I can’t figure out how it works. I try to change bs,time step, input size with batch_first = True or no batch_first. It return the dimension that I feed to model. so I have to change it manually ??
If your input data is of shape (seq_len, batch_size, features)
then you don’t need batch_first=True
and your LSTM will give output of shape (seq_len, batch_size, hidden_size)
.
If your input data is of shape (batch_size, seq_len, features)
then you need batch_first=True
and your LSTM will give output of shape (batch_size, seq_len, hidden_size)
.
Is that not what you expect?
but when my input’s shape is (batch_size, seq_len, features)
without batch_first=True
the output still as same as the input that why i had a little doubt
If you feed it input of shape (10, 20, in_features)
then the output will always be of shape (10, 20, hidden_size)
Without batch_first=True
it will use the first dimension as the sequence dimension.
With batch_first=True
it will use the second dimension as the sequence dimension.
It does not work the result should become 3x2
I really appreciate that your reply to all my topic thanks alot
When you do
print(out[-1])
you are taking the last element of the batch dimension.
You probably wanted to do
print(out[:, -1])
Note that both version are only meaningful when bidirectional=False
.
Hi @vdw Chris, would you mind to explain a bit more why this doesn’t matter if bidirectional is True. I recently found out that my model was trained with batch first sequence but the bilstm is set to batch_first = False. And surprisingly, the model still converge. I wish I could to correct it without retrain the model.
The line in the forward()
method is
out, _ = self.lstm(x)
So
out[-1] # If batch_first=True OR
out[:, -1] # If batch_dirst=False
will give you the hidden state after the LAST hidden state with respect to the forward pass but the FIRST hidden state with respect to the backward pass; see this old post of mine. What you want is also the last hidden state with respect to the backward pass. This one cna be found in out[0]
or out[:, 0]
respectively.
Your network will still learn but essentially making only meaningful use of the forward pass.

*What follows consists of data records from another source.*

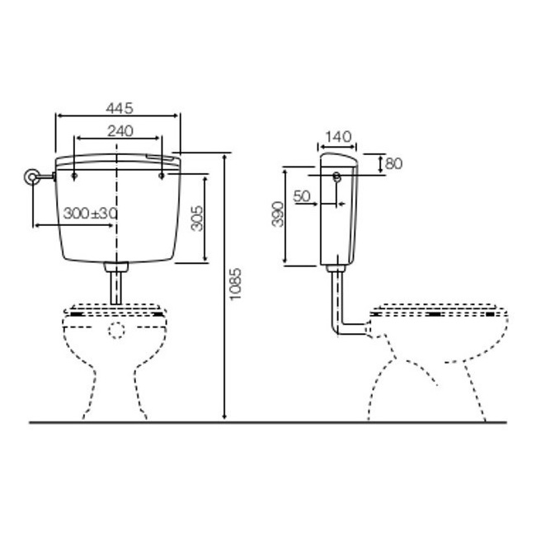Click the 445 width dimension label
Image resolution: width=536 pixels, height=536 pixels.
point(120,108)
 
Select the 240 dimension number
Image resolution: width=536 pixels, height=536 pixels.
point(120,131)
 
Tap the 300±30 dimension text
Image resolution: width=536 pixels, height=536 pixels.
point(90,214)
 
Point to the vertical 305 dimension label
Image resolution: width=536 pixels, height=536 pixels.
point(197,219)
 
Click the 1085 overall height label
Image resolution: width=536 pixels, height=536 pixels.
point(236,284)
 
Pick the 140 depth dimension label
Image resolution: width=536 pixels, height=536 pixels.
point(338,137)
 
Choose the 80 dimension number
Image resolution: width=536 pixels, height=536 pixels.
point(394,164)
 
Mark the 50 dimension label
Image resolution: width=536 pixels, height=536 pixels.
point(302,196)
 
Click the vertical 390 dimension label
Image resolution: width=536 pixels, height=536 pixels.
point(278,214)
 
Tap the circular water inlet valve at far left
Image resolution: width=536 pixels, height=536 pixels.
point(31,176)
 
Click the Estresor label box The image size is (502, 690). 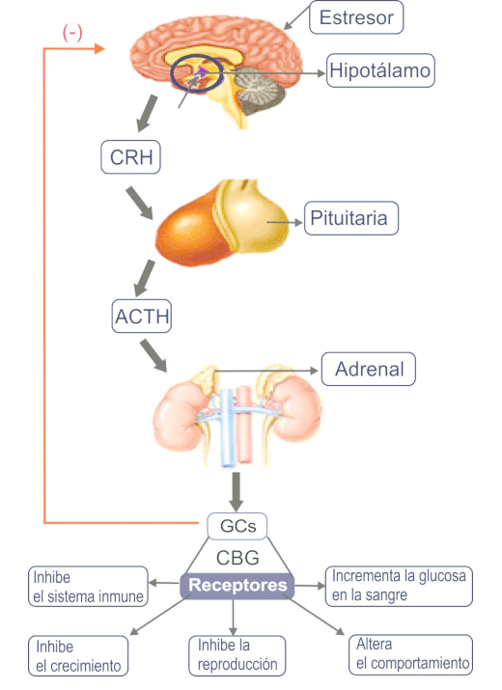click(356, 17)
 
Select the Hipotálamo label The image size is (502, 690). click(379, 70)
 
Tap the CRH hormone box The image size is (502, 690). click(130, 157)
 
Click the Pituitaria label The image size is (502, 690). click(349, 218)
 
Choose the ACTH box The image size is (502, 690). click(142, 316)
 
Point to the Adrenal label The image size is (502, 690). click(368, 369)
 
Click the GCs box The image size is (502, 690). click(237, 527)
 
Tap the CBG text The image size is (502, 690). click(237, 557)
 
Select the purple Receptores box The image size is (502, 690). click(237, 585)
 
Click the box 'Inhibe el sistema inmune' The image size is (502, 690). click(88, 586)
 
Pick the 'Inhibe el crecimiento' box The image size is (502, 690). click(78, 655)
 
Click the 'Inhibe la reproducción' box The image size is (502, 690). click(237, 654)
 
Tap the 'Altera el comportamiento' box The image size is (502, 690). click(411, 654)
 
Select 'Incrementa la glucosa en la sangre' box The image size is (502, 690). click(399, 586)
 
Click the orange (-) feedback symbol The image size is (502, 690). click(72, 33)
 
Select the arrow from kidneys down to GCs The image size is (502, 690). click(235, 489)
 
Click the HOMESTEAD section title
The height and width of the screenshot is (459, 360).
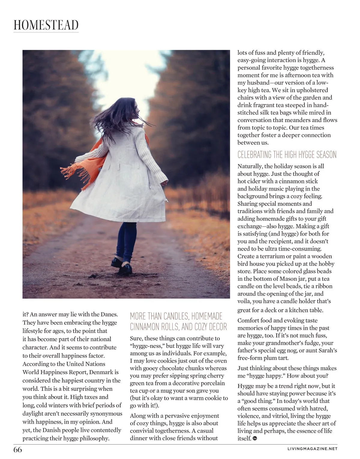pos(46,25)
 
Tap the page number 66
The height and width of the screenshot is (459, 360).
pos(18,450)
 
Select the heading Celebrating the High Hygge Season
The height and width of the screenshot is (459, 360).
pos(287,155)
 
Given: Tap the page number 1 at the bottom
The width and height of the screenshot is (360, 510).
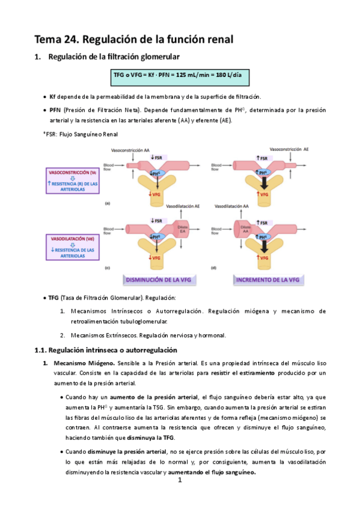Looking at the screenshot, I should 180,481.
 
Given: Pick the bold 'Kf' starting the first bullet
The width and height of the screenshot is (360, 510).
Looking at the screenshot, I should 53,97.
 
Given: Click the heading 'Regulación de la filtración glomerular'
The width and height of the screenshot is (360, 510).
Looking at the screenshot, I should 114,57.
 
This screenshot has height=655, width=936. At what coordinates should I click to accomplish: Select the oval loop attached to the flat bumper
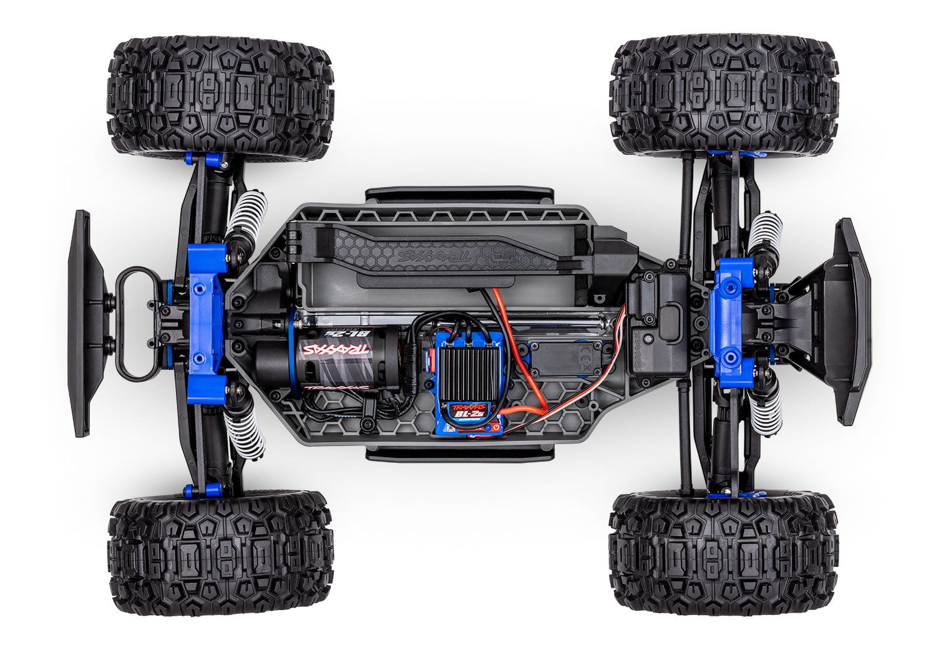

The cleanest way is the following
out, (h, c) = self.lstm(x)
# Split num_layers and num_directions (1 or 2)
h = h.view(self.num_layers, self.num_directions, batch_size, self.rnn_hidden_dim)
# Last hidden state w.r.t. to then number of layers, NOT the time steps
h = h[-1]
# Get last hidden states of backward and forward passes
h_forward, h_backward = h[0], h[1]
Then you can add or concatenate h_foward
and h_backward
for further layers.